Histopathologic delineation of the transition zone in short-segment Hirschsprung disease.

Failure to completely resect the transition zone (TZ) between aganglionic and neuroanatomically normal bowel ("TZ pull-through") is considered one reason for postoperative obstructive symptoms in Hirschsprung disease (HD). Despite years of study, the proximal boundary of the TZ remains nebulous, complicated by discordant, often subjective, histopathologic definitions. In order to objectively delineate the TZ, transverse sections at 1 cm intervals from the rectums of 9 non-HD autopsy subjects and resections from 15 infants with short-segment HD were immunostained with Hu (ganglion cell bodies) and glucose transporter 1 (Glut1) (perineurium of extrinsic nerves), and 6 putative features of TZ were examined: (1) aganglionosis of ≥1/8th circumference; (2) myenteric or submucosal hypoganglionosis; (3) hypertrophic submucosal nerves; (4) Glut1+ submucosal innervation; (5) submucosal hyperganglionosis; and (6) "ectopic" ganglia in lamina propria, muscularis propria, or serosa.

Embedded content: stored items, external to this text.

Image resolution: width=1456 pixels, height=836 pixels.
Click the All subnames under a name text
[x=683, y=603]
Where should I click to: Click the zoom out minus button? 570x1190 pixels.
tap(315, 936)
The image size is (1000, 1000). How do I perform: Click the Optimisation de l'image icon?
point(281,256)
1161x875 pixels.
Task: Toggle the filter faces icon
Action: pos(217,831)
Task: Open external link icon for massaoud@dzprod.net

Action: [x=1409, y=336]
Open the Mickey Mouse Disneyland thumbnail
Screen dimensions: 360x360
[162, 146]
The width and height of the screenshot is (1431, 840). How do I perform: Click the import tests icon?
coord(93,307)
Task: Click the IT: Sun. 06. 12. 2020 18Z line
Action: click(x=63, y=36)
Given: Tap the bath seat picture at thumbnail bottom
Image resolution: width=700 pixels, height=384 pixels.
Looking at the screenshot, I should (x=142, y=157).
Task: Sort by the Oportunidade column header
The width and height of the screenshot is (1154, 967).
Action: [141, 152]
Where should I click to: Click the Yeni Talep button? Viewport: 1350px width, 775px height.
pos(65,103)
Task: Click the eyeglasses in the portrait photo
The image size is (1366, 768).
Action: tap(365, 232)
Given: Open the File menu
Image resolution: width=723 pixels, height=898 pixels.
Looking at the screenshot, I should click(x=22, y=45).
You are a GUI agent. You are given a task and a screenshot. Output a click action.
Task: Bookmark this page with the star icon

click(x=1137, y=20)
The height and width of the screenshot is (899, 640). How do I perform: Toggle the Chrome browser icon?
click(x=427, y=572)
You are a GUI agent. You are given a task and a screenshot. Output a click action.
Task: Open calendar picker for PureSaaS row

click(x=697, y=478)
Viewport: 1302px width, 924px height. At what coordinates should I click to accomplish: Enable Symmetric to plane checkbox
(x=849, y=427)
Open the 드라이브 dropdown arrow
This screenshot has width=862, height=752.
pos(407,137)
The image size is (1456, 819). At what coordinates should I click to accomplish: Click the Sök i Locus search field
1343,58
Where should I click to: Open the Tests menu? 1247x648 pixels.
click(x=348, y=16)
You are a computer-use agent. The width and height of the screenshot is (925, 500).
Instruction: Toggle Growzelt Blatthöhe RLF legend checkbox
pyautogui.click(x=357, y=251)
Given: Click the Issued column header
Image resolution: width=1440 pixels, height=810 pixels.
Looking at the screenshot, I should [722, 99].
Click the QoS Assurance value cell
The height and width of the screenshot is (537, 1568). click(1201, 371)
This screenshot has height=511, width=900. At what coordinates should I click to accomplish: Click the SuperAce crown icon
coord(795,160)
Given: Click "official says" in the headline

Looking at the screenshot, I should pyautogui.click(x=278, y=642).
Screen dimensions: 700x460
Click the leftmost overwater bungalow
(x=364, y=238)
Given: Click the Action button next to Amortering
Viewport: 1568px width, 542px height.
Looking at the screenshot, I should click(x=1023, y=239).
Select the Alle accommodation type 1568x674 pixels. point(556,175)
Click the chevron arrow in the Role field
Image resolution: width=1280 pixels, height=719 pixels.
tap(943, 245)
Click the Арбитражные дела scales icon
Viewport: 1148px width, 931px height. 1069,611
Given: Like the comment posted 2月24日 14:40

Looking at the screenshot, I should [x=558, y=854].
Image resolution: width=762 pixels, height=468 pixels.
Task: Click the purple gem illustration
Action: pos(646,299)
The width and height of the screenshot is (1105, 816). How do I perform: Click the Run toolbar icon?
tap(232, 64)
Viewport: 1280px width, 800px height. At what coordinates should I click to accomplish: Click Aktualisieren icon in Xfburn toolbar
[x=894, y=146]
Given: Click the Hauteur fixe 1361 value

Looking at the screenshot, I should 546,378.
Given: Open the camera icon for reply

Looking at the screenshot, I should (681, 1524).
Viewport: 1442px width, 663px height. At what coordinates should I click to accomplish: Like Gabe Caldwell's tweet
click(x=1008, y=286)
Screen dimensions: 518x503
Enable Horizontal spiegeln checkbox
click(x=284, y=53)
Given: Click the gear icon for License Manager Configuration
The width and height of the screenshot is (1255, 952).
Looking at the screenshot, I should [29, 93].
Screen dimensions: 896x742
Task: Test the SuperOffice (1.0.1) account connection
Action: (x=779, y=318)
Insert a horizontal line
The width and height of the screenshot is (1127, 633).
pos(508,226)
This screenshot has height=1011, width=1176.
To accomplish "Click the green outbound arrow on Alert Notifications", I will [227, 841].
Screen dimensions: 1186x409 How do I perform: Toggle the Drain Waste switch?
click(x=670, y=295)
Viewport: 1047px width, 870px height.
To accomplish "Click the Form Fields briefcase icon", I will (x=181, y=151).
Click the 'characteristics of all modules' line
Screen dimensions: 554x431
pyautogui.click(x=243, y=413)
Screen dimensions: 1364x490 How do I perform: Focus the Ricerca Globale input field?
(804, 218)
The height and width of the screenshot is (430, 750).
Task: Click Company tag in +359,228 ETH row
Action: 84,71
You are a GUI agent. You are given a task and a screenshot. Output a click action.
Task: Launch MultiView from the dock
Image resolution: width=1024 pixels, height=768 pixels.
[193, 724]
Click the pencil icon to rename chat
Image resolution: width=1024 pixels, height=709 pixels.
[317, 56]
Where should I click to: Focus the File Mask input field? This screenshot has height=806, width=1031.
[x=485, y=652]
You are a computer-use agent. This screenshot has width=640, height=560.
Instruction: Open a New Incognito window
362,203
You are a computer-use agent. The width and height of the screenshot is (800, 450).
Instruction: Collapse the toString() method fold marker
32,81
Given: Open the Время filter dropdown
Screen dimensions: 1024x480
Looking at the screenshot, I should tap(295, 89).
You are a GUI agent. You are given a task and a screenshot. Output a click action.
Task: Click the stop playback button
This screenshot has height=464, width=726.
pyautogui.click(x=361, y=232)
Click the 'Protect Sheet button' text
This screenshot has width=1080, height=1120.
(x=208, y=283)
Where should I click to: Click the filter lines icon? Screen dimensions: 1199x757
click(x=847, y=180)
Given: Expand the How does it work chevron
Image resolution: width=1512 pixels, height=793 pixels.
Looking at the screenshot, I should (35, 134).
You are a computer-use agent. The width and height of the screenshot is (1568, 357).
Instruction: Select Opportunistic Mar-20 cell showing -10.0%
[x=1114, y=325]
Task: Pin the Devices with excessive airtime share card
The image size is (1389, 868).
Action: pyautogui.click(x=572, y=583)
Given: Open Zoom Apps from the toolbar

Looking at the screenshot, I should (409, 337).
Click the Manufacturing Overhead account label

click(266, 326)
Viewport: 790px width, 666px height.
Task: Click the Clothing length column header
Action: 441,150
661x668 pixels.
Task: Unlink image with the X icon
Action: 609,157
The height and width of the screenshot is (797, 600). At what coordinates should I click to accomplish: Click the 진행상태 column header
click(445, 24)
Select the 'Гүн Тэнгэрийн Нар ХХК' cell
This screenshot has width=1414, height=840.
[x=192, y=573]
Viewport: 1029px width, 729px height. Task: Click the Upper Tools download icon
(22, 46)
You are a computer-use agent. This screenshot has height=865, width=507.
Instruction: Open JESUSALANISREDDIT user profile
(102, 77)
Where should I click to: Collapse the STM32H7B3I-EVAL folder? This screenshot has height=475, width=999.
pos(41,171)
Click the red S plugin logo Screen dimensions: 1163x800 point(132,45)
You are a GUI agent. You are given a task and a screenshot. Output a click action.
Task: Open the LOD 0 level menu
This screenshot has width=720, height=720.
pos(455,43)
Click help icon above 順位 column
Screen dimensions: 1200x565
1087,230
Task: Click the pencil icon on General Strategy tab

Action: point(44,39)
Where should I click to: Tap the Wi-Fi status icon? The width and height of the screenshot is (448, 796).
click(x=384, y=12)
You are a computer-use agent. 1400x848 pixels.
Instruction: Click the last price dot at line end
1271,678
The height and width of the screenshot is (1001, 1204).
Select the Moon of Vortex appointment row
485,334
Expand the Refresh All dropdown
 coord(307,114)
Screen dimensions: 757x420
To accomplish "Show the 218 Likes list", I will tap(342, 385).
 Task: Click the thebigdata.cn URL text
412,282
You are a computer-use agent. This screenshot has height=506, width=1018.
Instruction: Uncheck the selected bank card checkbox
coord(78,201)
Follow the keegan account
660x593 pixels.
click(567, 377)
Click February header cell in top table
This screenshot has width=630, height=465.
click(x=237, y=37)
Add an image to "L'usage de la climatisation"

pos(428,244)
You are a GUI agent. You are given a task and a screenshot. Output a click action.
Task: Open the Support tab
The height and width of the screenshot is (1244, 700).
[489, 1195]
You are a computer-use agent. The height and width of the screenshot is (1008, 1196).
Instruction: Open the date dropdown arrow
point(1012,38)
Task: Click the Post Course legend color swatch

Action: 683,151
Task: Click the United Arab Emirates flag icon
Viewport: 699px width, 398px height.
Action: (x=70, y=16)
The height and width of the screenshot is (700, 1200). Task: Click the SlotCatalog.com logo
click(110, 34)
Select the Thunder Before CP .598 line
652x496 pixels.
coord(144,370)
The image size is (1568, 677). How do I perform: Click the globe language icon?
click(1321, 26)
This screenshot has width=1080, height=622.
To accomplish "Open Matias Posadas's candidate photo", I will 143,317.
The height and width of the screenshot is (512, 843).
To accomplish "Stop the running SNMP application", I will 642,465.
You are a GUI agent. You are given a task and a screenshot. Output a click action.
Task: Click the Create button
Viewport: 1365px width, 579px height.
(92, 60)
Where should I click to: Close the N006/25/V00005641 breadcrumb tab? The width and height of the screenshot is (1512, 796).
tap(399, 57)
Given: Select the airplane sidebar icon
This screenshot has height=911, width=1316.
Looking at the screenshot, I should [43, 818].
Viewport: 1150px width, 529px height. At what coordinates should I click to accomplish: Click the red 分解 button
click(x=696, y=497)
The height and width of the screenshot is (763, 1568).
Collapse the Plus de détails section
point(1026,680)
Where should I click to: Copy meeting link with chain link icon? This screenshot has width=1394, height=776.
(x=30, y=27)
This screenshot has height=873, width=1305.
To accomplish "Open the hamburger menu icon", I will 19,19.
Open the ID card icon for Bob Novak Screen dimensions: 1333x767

In non-HD controls, Glut1+ submucosal innervation, hypertrophic nerves, partial circumferential aganglionosis, and hypoganglionosis were absent or restricted to the distal 2 cm. In contrast, all 6 neuropathologic features of TZ were identified proximal to the aganglionic segment in the majority of HD resections, but the length of the TZ ranged from 0 to 12 cm, depending on which neuropathologic feature was considered. Excluding submucosal hyperganglionosis and ectopic ganglia, the TZ was generally ≤5 cm. Many features of TZ cannot be excluded intraoperatively with a biopsy or a full-circumference frozen section. However, partial circumferential aganglionosis, severe myenteric hypoganglionosis, and hypertrophic submucosal nerves can, and probably should, be assessed in full-circumference frozen sections of the proximal resection margin, to reduce the likelihood of TZ pull-through.